*** Begin section ***

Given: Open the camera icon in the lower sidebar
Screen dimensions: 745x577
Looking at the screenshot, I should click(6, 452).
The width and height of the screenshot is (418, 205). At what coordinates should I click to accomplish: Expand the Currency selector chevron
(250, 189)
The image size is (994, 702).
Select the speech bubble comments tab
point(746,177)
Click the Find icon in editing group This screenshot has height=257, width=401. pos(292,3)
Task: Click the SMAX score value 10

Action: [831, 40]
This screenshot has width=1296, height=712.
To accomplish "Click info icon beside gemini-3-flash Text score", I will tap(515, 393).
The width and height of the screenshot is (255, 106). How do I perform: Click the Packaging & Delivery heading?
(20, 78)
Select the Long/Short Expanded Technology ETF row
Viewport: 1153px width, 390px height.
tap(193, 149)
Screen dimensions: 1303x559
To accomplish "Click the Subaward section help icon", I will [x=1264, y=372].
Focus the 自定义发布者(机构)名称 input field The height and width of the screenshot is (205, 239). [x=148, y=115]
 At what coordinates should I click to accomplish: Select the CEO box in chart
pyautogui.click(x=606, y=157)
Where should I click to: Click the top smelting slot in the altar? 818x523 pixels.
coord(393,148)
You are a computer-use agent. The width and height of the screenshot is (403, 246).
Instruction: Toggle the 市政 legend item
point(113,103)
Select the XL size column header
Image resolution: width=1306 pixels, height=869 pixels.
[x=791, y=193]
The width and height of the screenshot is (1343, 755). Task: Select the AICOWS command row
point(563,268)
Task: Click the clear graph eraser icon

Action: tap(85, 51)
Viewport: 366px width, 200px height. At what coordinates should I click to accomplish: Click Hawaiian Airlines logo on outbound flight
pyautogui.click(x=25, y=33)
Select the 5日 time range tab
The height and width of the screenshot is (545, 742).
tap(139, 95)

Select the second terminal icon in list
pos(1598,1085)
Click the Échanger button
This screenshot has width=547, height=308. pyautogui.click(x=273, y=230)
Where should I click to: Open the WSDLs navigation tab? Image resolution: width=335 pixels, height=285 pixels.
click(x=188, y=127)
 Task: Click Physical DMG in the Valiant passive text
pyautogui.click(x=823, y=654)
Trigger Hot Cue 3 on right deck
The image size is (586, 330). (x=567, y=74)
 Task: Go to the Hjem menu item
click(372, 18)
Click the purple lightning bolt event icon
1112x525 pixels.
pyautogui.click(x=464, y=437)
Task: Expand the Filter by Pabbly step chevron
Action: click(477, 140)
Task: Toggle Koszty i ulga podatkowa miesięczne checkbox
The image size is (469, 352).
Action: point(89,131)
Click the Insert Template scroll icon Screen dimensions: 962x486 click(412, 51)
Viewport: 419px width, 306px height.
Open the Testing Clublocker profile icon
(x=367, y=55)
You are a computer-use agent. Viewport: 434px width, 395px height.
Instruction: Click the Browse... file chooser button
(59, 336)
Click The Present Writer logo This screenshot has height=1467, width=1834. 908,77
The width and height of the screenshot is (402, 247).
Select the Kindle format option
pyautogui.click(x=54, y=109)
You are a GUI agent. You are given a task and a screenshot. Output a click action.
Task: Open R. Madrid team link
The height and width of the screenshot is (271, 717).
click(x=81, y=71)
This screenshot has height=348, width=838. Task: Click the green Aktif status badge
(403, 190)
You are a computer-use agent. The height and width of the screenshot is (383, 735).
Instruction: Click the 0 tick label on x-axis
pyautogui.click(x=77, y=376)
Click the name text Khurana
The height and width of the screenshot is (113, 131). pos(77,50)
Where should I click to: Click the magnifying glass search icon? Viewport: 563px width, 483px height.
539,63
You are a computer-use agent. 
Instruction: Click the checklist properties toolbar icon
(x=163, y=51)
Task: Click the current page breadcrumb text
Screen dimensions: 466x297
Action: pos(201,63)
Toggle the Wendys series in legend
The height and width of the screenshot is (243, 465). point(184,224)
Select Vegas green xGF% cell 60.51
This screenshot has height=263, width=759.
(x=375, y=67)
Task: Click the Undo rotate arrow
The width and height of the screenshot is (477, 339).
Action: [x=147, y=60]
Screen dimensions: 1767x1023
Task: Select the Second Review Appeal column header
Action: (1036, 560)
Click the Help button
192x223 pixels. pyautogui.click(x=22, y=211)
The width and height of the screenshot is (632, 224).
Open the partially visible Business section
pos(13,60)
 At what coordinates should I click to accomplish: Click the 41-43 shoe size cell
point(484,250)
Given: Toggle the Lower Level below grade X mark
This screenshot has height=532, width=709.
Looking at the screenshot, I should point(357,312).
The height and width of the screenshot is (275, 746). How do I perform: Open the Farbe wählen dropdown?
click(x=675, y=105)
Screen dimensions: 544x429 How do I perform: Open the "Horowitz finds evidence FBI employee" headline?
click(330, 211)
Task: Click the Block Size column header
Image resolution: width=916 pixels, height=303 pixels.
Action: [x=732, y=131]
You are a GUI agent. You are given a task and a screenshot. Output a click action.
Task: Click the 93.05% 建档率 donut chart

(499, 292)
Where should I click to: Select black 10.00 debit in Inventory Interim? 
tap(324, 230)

*** End section ***

(Your task)
Search the entries for the string "computer". Copy every line that has it.

(Solution for this task)
You are a computer-use agent. The width and height of the screenshot is (403, 246).
You are a computer-use agent. Viewport: 434px width, 395px height.
You are a computer-use agent. The height and width of the screenshot is (383, 735).
You are a computer-use agent. 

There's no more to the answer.